→ **Task goal**:
Could you print exactly the lines of the listing below, starting at the line that has "The height and width of the screenshot is (706, 1568)." and ending at the line that has "Click the SMTP-användarnamn", and only those lines?

→ **Exercise data**:
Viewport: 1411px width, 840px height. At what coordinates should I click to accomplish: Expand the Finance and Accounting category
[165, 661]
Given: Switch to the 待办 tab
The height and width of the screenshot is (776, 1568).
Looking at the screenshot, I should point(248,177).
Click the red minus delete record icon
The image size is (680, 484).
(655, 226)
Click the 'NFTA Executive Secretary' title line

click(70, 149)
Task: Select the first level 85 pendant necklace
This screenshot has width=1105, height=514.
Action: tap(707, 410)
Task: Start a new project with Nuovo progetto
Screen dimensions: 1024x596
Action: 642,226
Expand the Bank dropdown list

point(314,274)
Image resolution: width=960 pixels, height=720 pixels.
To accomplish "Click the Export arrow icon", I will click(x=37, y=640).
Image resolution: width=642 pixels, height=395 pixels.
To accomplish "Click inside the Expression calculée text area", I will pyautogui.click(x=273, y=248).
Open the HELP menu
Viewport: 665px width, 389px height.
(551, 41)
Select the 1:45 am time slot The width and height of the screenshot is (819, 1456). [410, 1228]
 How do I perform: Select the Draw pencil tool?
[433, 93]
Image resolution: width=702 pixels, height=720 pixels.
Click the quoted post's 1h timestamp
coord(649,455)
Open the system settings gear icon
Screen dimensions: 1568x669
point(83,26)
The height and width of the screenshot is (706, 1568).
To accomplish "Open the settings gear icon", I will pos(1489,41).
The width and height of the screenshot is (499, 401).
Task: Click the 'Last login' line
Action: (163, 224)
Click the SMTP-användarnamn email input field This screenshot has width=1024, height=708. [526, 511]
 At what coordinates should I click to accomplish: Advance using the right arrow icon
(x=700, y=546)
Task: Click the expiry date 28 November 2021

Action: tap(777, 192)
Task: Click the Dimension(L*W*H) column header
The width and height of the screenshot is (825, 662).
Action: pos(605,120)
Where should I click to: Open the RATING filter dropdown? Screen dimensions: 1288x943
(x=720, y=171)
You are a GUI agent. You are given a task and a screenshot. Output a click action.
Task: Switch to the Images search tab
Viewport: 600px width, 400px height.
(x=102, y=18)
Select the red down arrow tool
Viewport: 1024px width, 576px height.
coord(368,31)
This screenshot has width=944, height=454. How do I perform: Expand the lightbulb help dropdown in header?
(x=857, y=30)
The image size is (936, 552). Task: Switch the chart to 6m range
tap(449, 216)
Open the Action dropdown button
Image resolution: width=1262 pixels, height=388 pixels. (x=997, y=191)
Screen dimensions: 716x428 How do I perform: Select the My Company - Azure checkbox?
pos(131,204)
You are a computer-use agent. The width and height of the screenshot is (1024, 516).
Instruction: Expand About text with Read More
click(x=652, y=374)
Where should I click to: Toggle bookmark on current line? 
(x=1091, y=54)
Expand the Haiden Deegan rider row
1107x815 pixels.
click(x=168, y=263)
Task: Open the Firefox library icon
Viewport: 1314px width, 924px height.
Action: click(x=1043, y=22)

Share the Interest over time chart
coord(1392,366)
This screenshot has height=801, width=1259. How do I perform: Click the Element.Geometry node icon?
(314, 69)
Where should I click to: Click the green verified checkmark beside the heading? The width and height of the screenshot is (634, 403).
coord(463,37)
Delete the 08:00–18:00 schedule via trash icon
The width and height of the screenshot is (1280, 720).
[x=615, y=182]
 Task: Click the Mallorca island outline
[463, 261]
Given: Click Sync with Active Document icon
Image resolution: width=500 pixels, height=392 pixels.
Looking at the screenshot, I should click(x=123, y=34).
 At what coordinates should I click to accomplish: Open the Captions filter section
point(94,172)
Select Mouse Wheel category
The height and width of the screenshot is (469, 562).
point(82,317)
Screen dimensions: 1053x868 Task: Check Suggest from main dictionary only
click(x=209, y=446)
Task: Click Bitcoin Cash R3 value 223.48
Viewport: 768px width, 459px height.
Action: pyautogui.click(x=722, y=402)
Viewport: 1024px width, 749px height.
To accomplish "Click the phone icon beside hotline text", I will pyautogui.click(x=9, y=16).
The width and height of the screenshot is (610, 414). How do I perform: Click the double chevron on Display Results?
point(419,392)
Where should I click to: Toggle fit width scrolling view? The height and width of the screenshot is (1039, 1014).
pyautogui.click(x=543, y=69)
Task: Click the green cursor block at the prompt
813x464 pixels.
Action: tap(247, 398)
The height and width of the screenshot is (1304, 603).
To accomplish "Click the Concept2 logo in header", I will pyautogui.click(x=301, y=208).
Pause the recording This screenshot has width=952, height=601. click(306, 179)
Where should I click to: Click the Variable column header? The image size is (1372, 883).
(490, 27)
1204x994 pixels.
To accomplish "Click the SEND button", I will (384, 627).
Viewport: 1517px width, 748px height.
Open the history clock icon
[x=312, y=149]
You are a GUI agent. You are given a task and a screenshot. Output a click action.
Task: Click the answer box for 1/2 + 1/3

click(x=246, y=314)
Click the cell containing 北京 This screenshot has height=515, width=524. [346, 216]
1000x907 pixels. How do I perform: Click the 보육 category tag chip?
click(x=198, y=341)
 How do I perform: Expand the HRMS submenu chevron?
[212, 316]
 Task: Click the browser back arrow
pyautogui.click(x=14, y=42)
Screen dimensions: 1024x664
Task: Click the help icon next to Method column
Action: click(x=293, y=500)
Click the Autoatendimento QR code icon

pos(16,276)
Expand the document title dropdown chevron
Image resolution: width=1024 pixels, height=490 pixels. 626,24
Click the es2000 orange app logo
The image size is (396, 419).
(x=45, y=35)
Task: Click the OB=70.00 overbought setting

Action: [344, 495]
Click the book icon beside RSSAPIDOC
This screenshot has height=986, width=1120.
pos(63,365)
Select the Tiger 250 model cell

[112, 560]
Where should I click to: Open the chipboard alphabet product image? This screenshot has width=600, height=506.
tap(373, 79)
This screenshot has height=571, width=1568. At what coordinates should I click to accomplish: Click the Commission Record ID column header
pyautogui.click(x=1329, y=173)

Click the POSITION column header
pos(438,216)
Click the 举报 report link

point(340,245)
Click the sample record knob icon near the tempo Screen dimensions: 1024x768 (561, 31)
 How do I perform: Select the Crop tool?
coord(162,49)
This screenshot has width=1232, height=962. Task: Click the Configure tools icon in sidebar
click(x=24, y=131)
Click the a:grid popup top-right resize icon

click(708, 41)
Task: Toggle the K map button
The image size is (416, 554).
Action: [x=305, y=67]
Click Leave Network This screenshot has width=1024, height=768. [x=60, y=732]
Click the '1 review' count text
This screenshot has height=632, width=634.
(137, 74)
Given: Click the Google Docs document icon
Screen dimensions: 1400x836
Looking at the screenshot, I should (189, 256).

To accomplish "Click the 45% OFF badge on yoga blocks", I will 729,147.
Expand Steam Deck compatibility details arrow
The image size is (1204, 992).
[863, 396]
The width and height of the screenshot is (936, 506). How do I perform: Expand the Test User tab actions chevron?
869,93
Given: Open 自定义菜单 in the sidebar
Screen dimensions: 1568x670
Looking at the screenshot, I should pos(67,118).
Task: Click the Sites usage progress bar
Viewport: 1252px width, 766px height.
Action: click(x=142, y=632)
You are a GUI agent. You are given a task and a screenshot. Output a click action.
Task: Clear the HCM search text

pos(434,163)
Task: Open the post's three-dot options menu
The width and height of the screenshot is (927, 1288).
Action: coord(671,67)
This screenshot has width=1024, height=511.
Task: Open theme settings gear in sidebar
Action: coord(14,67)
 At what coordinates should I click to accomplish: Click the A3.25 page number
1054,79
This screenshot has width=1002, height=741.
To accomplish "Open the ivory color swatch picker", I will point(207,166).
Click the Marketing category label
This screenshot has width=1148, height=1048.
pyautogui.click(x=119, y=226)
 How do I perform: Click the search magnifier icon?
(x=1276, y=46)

→ **Exercise result**:
The height and width of the screenshot is (706, 1568).
To accomplish "Open the settings gear icon", I will pos(1489,41).
The width and height of the screenshot is (499, 401).
Task: Click the 'Last login' line
Action: (163, 224)
Click the SMTP-användarnamn email input field This screenshot has width=1024, height=708. [526, 511]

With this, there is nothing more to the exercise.